* [TEXT]:

((

# Deflector material/ where to buy ???



## Indy (Sep 23, 2007)

I want to keep spray and snow off my windshield with deflector.

Not sure where to buy the materials.

Any ideas??? Thanks for the help!!:salute:

For 7-6" boss superduty

Mike C
Indiana


----------



## wild bill (Feb 10, 2007)

*deflector*

know dunam rubber and belting sells bulk !


----------



## bltp203 (Nov 5, 2006)

ebay.........just do a search under "snow plow"


----------



## rocknrollrednec (Oct 27, 2005)

I get mine from a brick plant for free. they use a lot of conveyor belts, and replace them every so often, and the old ones normally hit the trash. they aren't beautiful, but work just as well


----------



## Indy (Sep 23, 2007)

wild bill;526302 said:


> know dunam rubber and belting sells bulk !


WB, I just came from Dunham and they wanted to order it and it was going to be $100 just in rubber, I am hoping to do better maybe half that:salute:


----------



## linckeil (Sep 18, 2007)

i've had this on my plow for 3 seasons now. it sees 55 driveways per storm and about 7-10 storms a season. it does a great job and shows no signs of wear after all this use. i have a whole roll of the stuff. email me if interested, i'll sell whatever length you need cheap. let me know if you want additional pics. [email protected]


----------



## tuney443 (Jun 25, 2006)

Like Rocnroll said---used conveyor belting.Go to a rock quarry or gravel bank and say please---they'll probably just give it to you. Works great.


----------



## KINNCO (Jan 19, 2007)

*here you go

http://www.awdirect.com/finditem.cfm?itemid=24143*


----------



## WALKERS (Nov 1, 2006)

linckeil;527574 said:


> i've had this on my plow for 3 seasons now. it sees 55 driveways per storm and about 7-10 storms a season. it does a great job and shows no signs of wear after all this use. i have a whole roll of the stuff. email me if interested, i'll sell whatever length you need cheap. let me know if you want additional pics. [email protected]


How is that mounted on there sir. How much are you asking per foot.payup


----------



## ABES (Jun 10, 2007)

Indyplower;526287 said:


> I want to keep spray and snow off my windshield with deflector.
> 
> Not sure where to buy the materials.
> 
> ...


Do you have any kind of farm supply or rock quarry near you??? most of the time they just give away the old conveyor belting they use.


----------



## harley9202 (Nov 27, 2007)

I just used a piece of old conveyor belt, flat stock and some 3/8" nuts and bolts. Works great. Cost about $15 total.

))

* [DATASET CONTENT]:
((

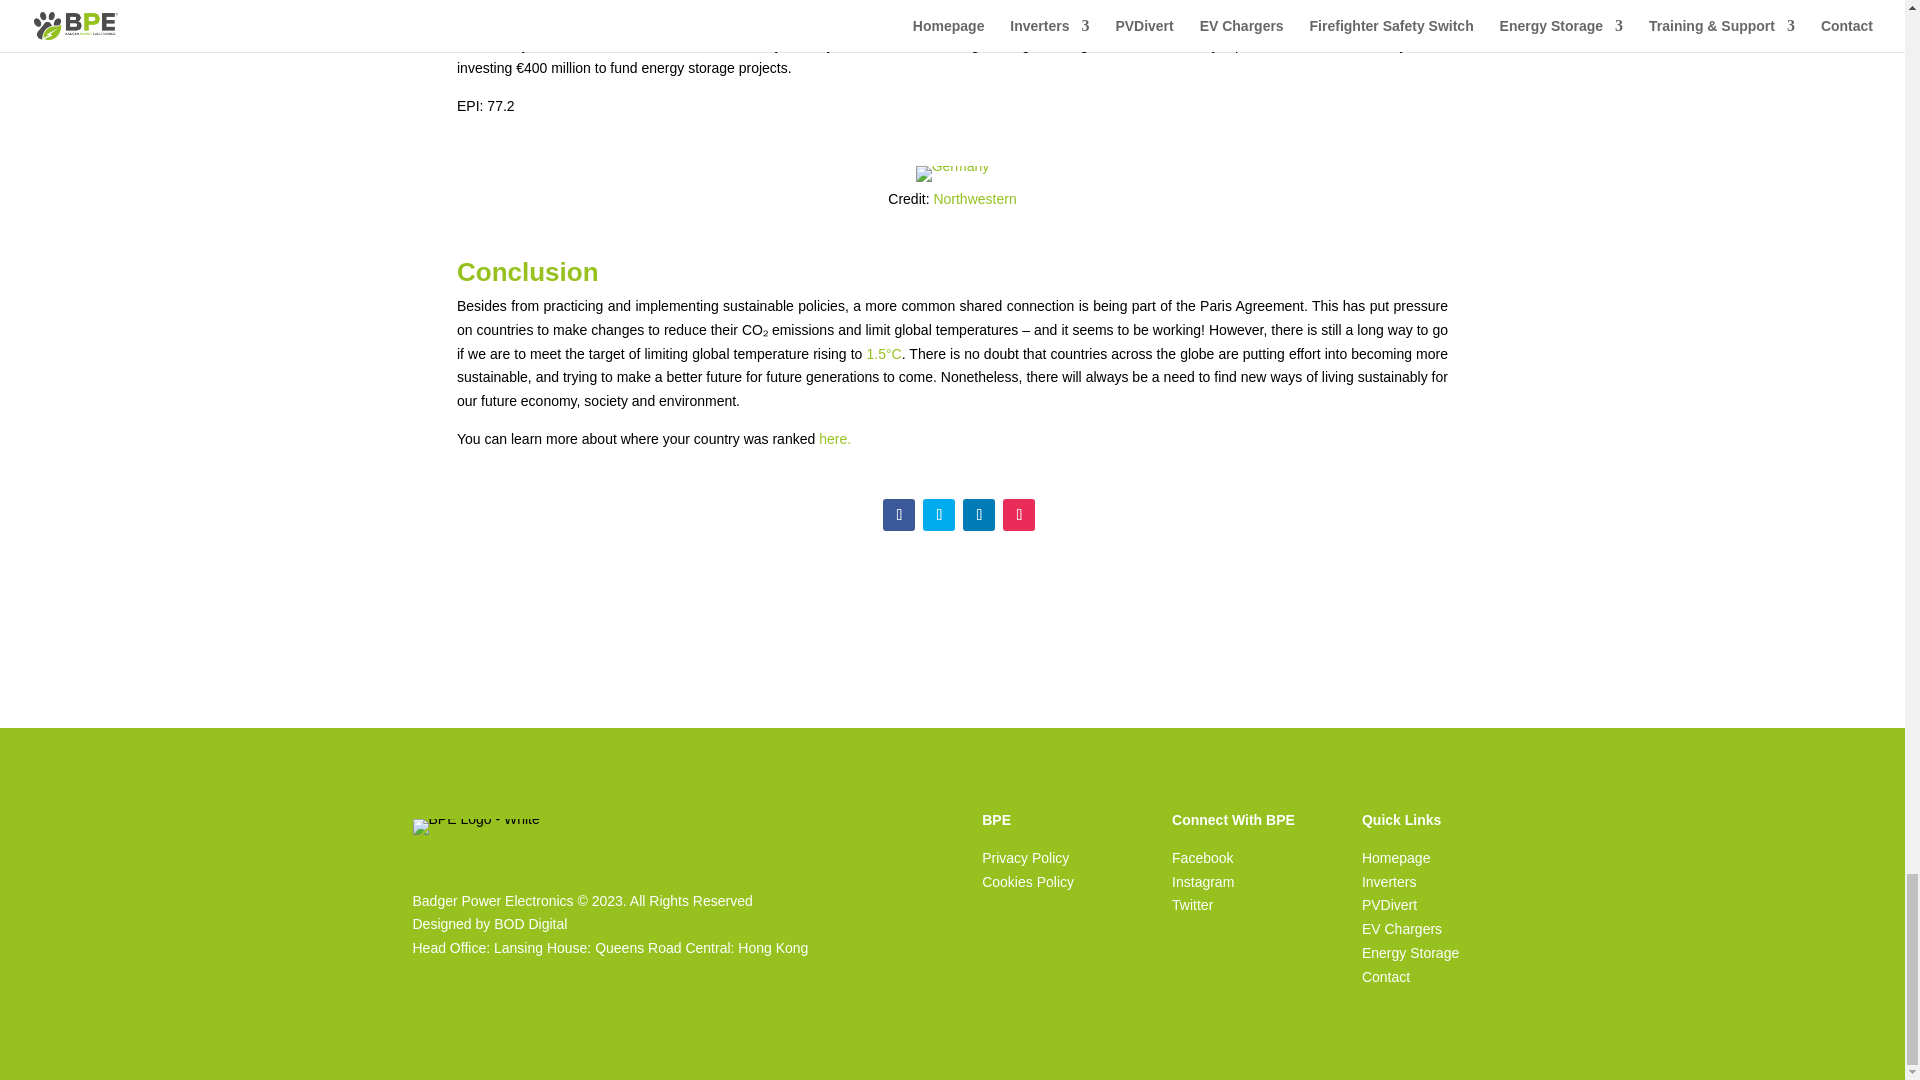  I want to click on Follow on Instagram, so click(1018, 514).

))

* [WHAT IS BEING ASKED]:
Answer these questions from the snow plow deflector thread:
1. What price was Indy quoted at Dunham for the rubber alone?
2. How many driveways per storm does linckeil's plow see?
3. About how much did harley9202's deflector cost in total?
The listing has no connection to the thread about snow plow deflector material.

* [WRITTEN REPLY]:
1. $100
2. 55
3. About $15